:: Fonte

Um texto de Noam Titelman ajuda a compreender o fenômeno. Ele aponta dois fatores. O primeiro é a volta do conservadorismo recalcado. “A vertigem gerada em setores sociais por mobilizações e demandas feministas, indígenas e dos despossuídos (…) entrelaçada a imagens de desordem ou mesmo caos” fez emergir “as retroutopias de retorno a um passado de suposta estabilidade e paz social”. Kast capitalizou este sentimento, procurando apresentar-se como representante dos que “preferem o familiar ao desconhecido, os fatos ao mistério, o próximo ao distante, o conveniente ao perfeito”. O segundo fator, diz ele, foram as dificuldades naturais da Convenção Constituinte. Ela tem a tarefa de repensar o país, mas não é vista, por muitos, como fonte real de poder – e sim como um “conclave de ativistas”. E parece não ter sido capaz, até o momento, de projetar uma imagem sólida do futuro coletivo que pretende criar.
O susto de novembro levou a vasta rede de movimentos sociais e políticos de esquerda a um imenso esforço de mobilização. Multiplicaram-se os encontros, as assembleias, as marchas e bicicletadas, as listas setoriais de apoio ao candidato, os encontros desta rede com Boric. A virada se consumou no fim de semana. Sua importância para o cenário da América Latina é evidente. A eventual vitória de um seguidor de Pinochet e Bolsonaro, num país que vem de um vasto processo de mobilização social, sinalizaria que todas as lutas podem ser derrotadas; que a revolta social tende sempre, nos tempos atuais, a ser capturada pela ultradireita.

::::

## Instruções
#1 Repita, sem alterar nada, o trecho da fonte entre "O susto de novembro" e "capturada pela ultradireita.", incluindo esses dois pontos.
#2 Diga se cada afirmação concorda com a fonte, respondendo sim ou não e citando literalmente as palavras que decidem: (a) Titelman aponta três fatores para o fenômeno. (b) A virada se consumou no fim de semana. (c) Muitos veem a Convenção Constituinte como fonte real de poder.
O material que vem depois é independente da fonte.

:: Material

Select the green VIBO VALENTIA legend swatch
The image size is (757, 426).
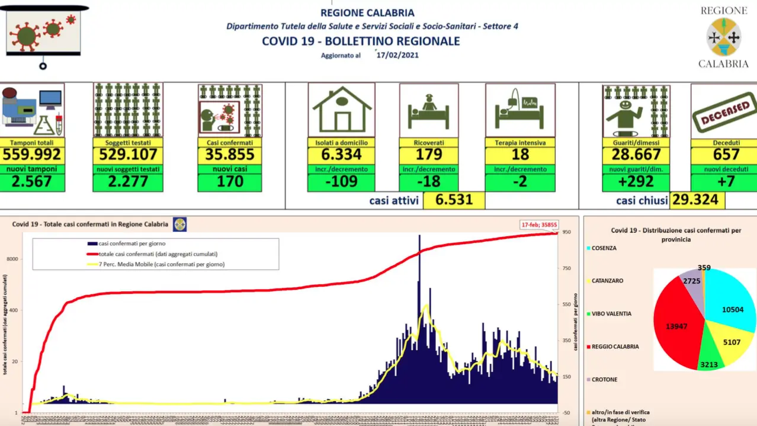588,314
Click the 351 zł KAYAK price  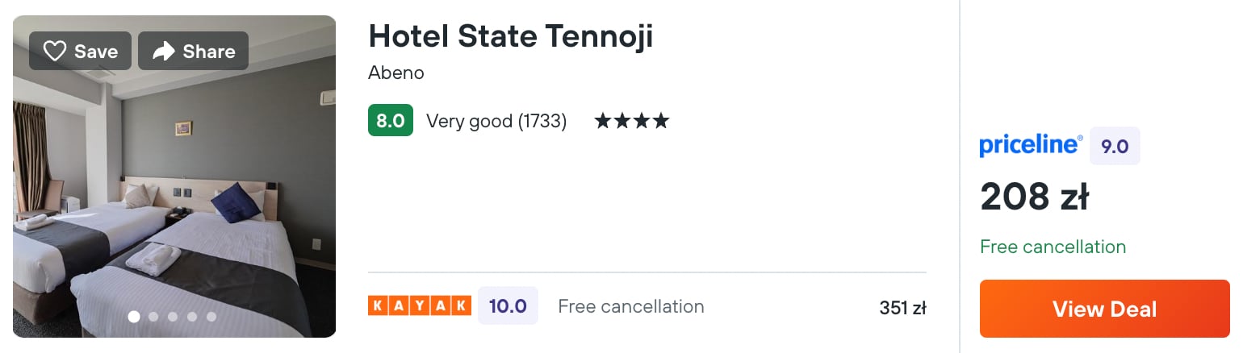[902, 307]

::::

## Respostas
#1
O susto de novembro levou a vasta rede de movimentos sociais e políticos de esquerda a um imenso esforço de mobilização. Multiplicaram-se os encontros, as assembleias, as marchas e bicicletadas, as listas setoriais de apoio ao candidato, os encontros desta rede com Boric. A virada se consumou no fim de semana. Sua importância para o cenário da América Latina é evidente. A eventual vitória de um seguidor de Pinochet e Bolsonaro, num país que vem de um vasto processo de mobilização social, sinalizaria que todas as lutas podem ser derrotadas; que a revolta social tende sempre, nos tempos atuais, a ser capturada pela ultradireita.

#2
(a) Não: "Ele aponta dois fatores."
(b) Sim: "A virada se consumou no fim de semana."
(c) Não: "mas não é vista, por muitos, como fonte real de poder"